Computer storage media include volatile and non-volatile, and removable and non-removable media implemented in any method or technology for storage of information such as computer readable instructions, data structures, program modules or other data. Memory 404, removable storage 408, and non-removable storage 410 are all examples of computer storage media. Computer storage media include, but are not limited to, RAM, ROM, electrically erasable program read-only memory (EEPROM), flash memory or other memory technology, CD-ROM, digital versatile disks (DVD) or other optical storage, magnetic cassettes, magnetic tape, magnetic disk storage or other magnetic storage devices, or any other medium which can be used to store the desired information, and which can be accessed by computing device 400. Any such computer storage media may be part of computing device 400.
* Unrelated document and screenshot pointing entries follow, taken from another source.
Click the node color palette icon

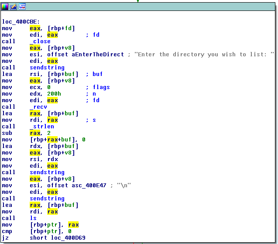[x=5, y=6]
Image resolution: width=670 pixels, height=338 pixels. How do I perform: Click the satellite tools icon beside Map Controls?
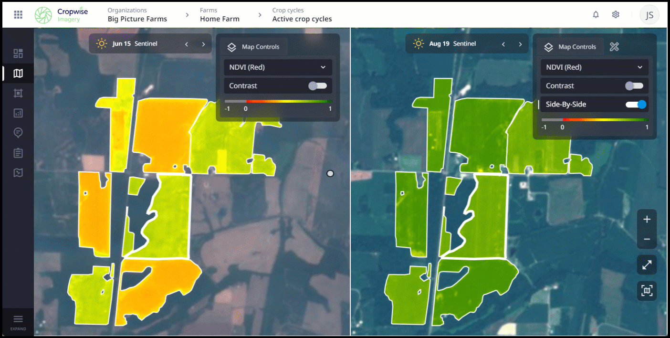(x=614, y=47)
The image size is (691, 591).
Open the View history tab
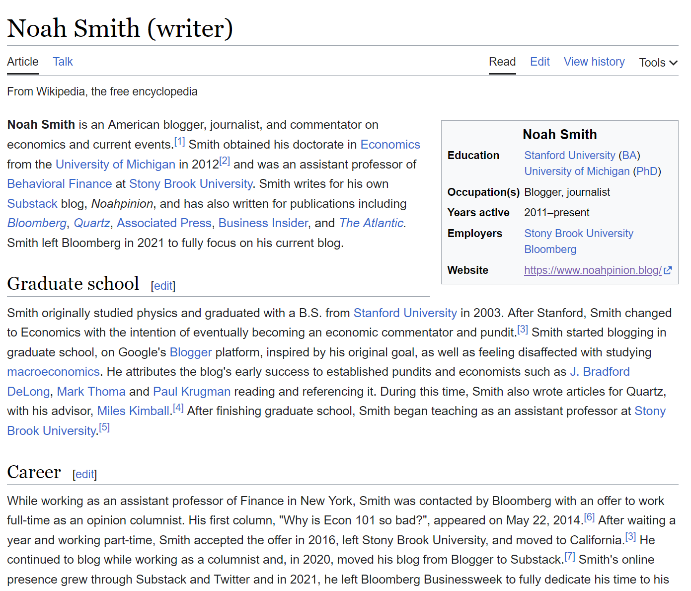click(x=594, y=62)
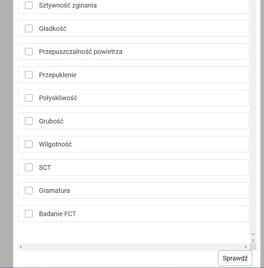The height and width of the screenshot is (268, 264).
Task: Check the Sztywność zginania checkbox
Action: pyautogui.click(x=29, y=5)
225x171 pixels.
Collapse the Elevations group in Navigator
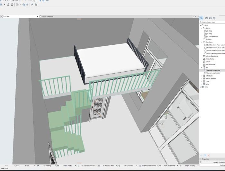point(202,42)
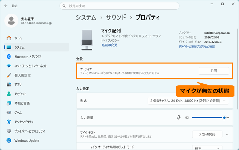Open ドライバーの更新プログラムの確認 link
The height and width of the screenshot is (150, 239).
(197, 46)
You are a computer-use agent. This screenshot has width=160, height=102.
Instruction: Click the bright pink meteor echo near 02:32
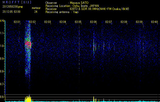pos(28,44)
Computing device 400 may contain communication connection(s) 412 that allow the device to communicate with other devices over networks. Such networks may be public or private, and may include the internet. Computing device 400 may also have input device(s) 414 such as a keyboard, mouse, pen, voice input device, touch input device, etc. Output device(s) 416 such as a display, speakers, printer, etc. may also be included. All these devices are well
It should be understood that the various techniques described herein may be implemented in connection with hardware components or software components or, where appropriate, with a combination of both. Illustrative types of hardware components that can be used include Field-programmable Gate Arrays (FPGAs), Application-specific Integrated Circuits (ASICs), Application-specific Standard Products (ASSPs), System-on-a-chip systems (SOCs), Complex Programmable Logic Devices (CPLDs), etc. The methods and apparatus of the presently disclosed subject matter, or certain aspects or portions thereof, may take the form of program code (i.e., instructions) embodied in tangible media, such as floppy diskettes, CD-ROMs, hard drives, or any other machine-readable storage medium where, when the program code is loaded into and executed by a machine, such as a computer, the machine becomes an apparatus for practicing the presently disclosed subject matter.
Although exemplary implementations may refer to utilizing aspects of the presently disclosed subject matter in the context of one or more stand-alone computer systems, the subject matter is not so limited, but rather may be implemented in connection with any computing environment, such as a network or distributed computing environment. Still further, aspects of the presently disclosed subject matter may be implemented in or across a plurality of processing chips or devices, and storage may similarly be effected across a plurality of devices. Such devices might include personal computers, network servers, and handheld devices, for example.
Although the subject matter has been described in language specific to structural features and/or methodological acts, it is to be understood that the subject matter defined in the appended claims is not necessarily limited to the specific features or acts described above. Rather, the specific features and acts described above are disclosed as example forms of implementing the claims.